[BEGIN RECORDS PROVIDED]

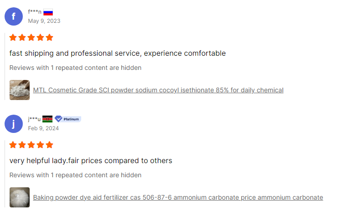Click fifth star in j***u's rating
343x217 pixels.
coord(49,145)
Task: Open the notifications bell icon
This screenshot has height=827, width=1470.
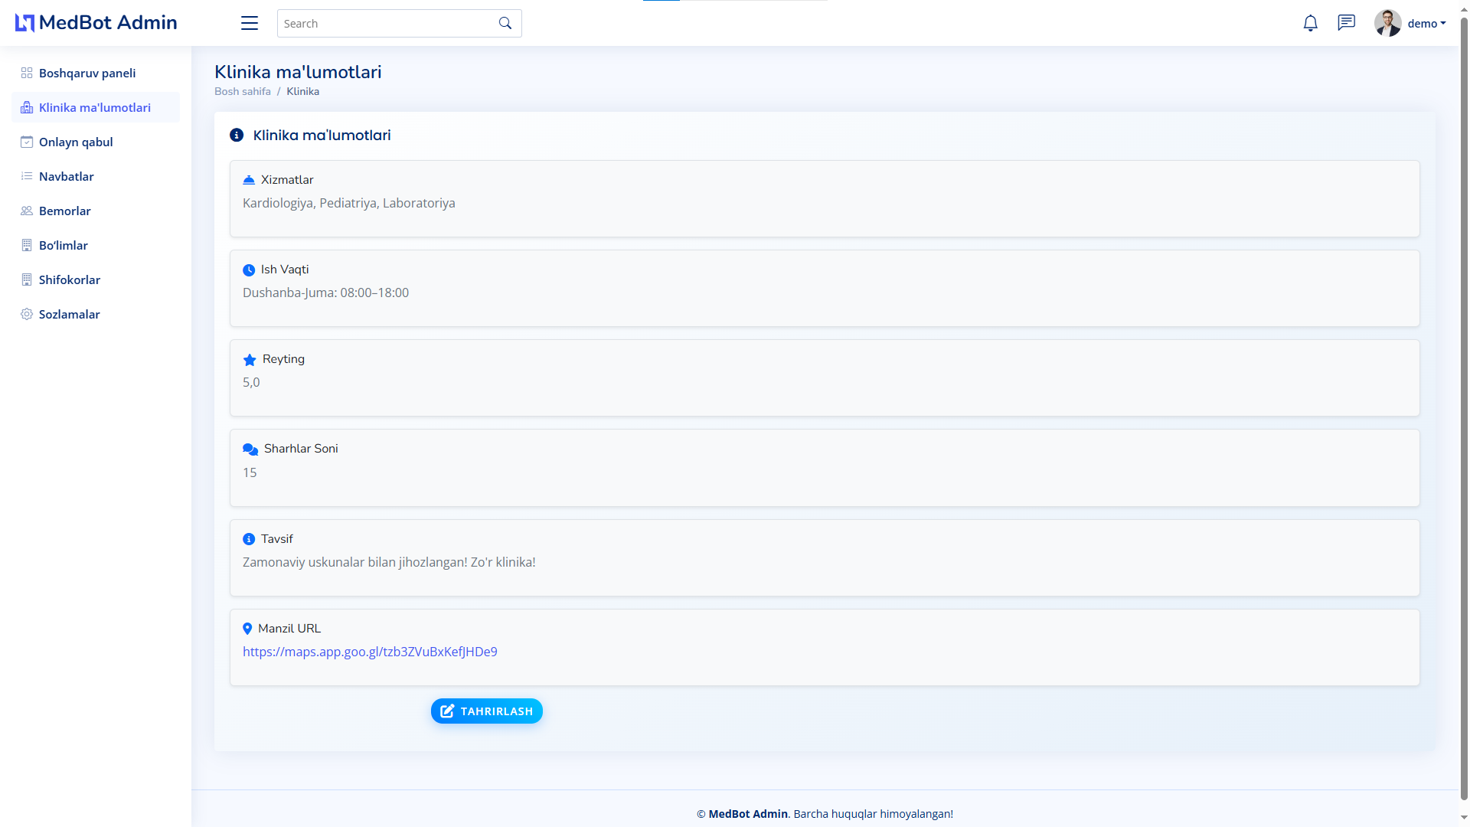Action: (1310, 23)
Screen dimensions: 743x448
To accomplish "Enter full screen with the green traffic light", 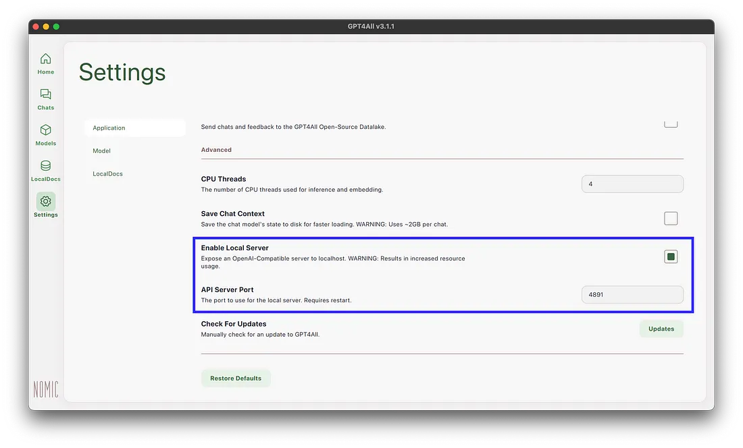I will tap(55, 26).
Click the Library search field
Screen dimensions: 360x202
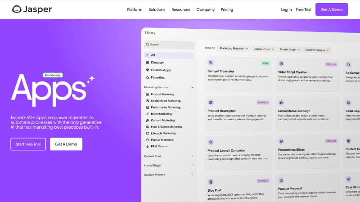point(169,45)
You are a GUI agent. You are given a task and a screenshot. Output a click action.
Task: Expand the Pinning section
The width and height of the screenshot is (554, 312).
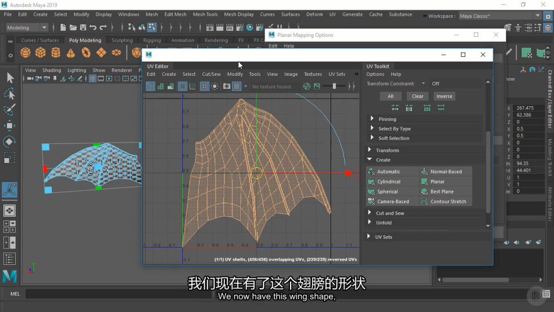(x=387, y=119)
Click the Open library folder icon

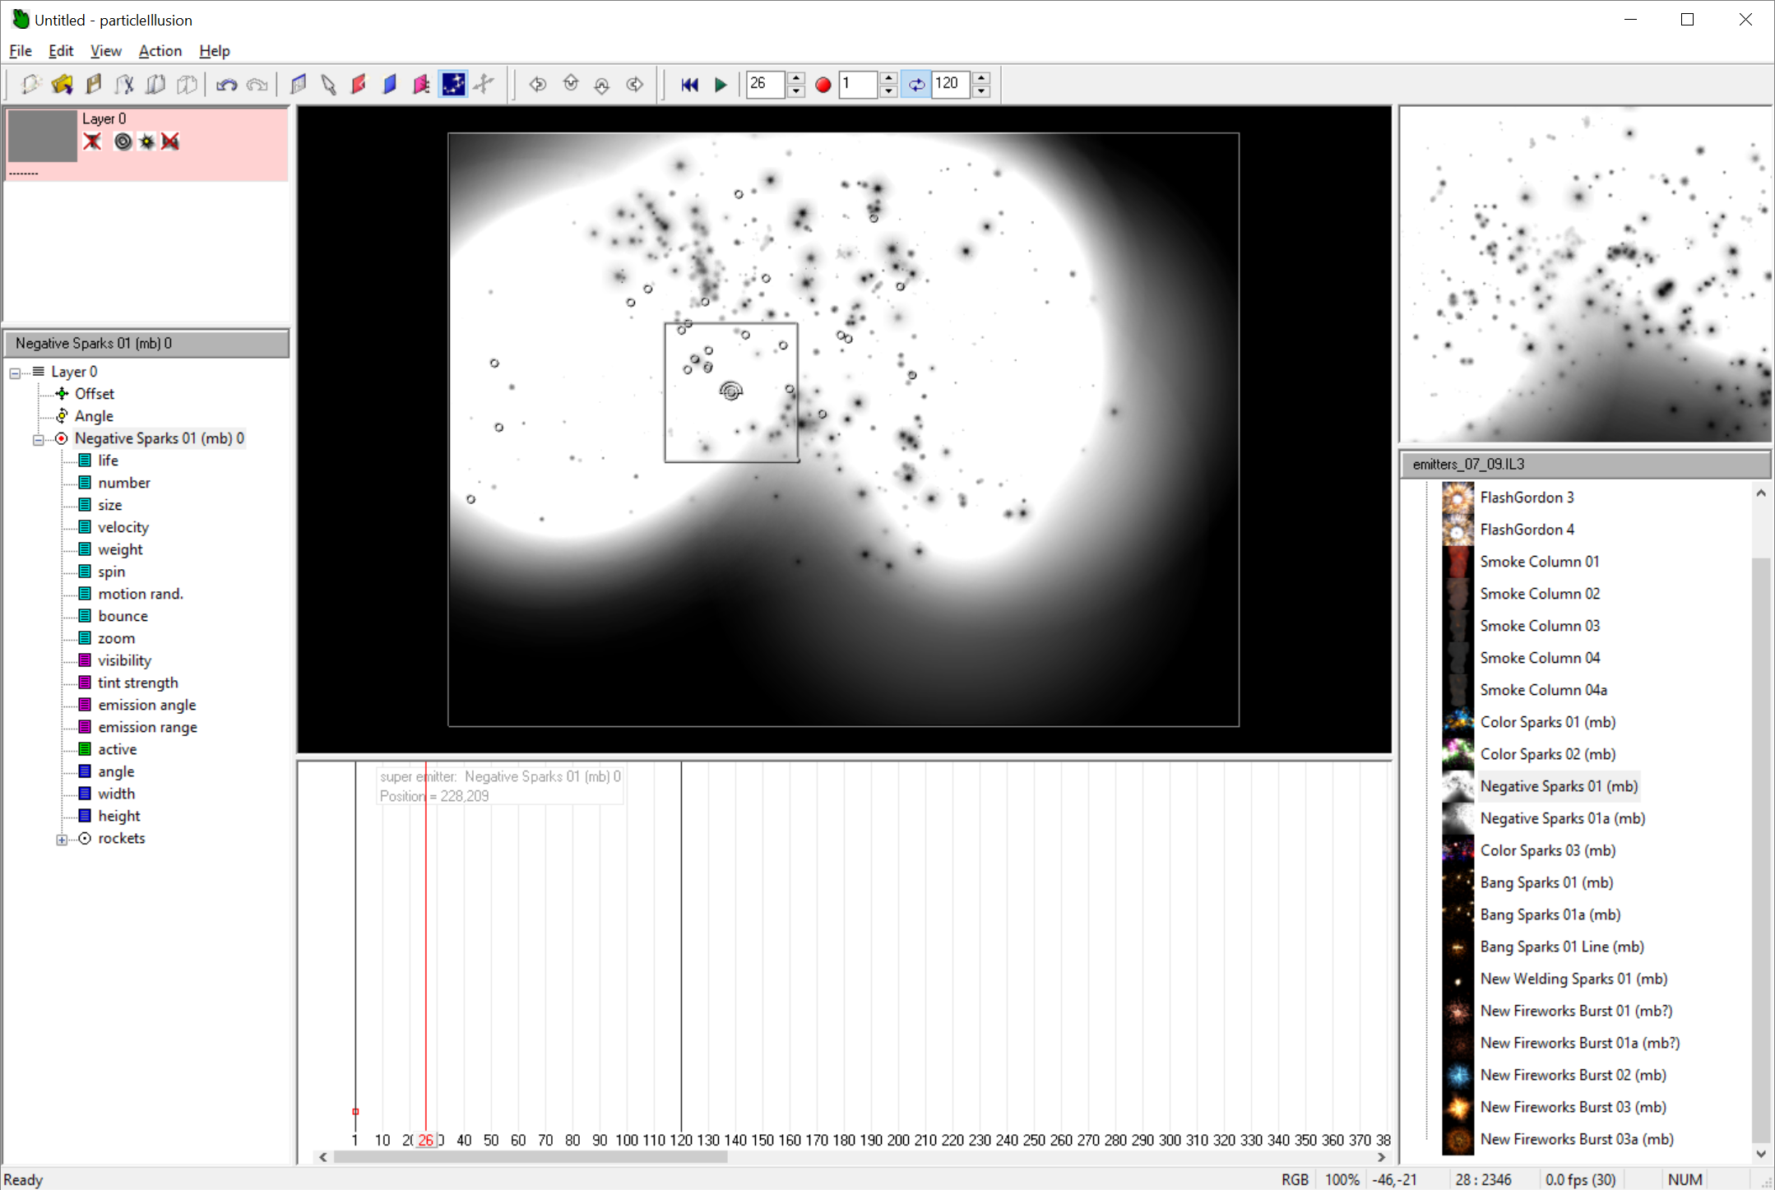tap(63, 84)
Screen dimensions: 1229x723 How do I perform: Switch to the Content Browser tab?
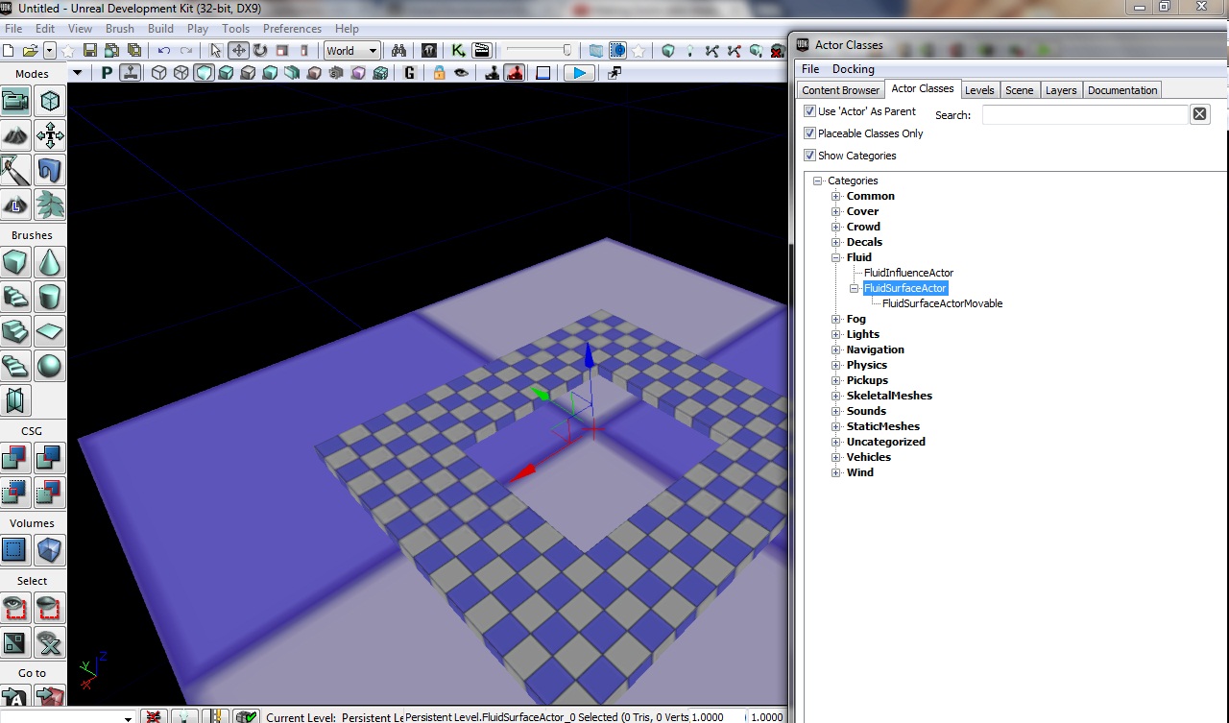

[END RECORDS PROVIDED]

DIRECTIVE → Copy the rows from the line with "Click the Library search field" through the end of the rows, with the requests included, and subtract 107 from every coordinate in the answers. Leave the pictures out.

ANSWER TO THIS TASK →
Click the Library search field
Screen dimensions: 360x202
point(62,-62)
You are a GUI agent. You are given a task and a screenshot. Output a click action.
Task: Expand the Pinning section
The width and height of the screenshot is (554, 312).
(x=280, y=12)
Click the Open library folder icon

tap(-44, -23)
Screen dimensions: 1229x723 How do I perform: Switch to the Content Browser tab?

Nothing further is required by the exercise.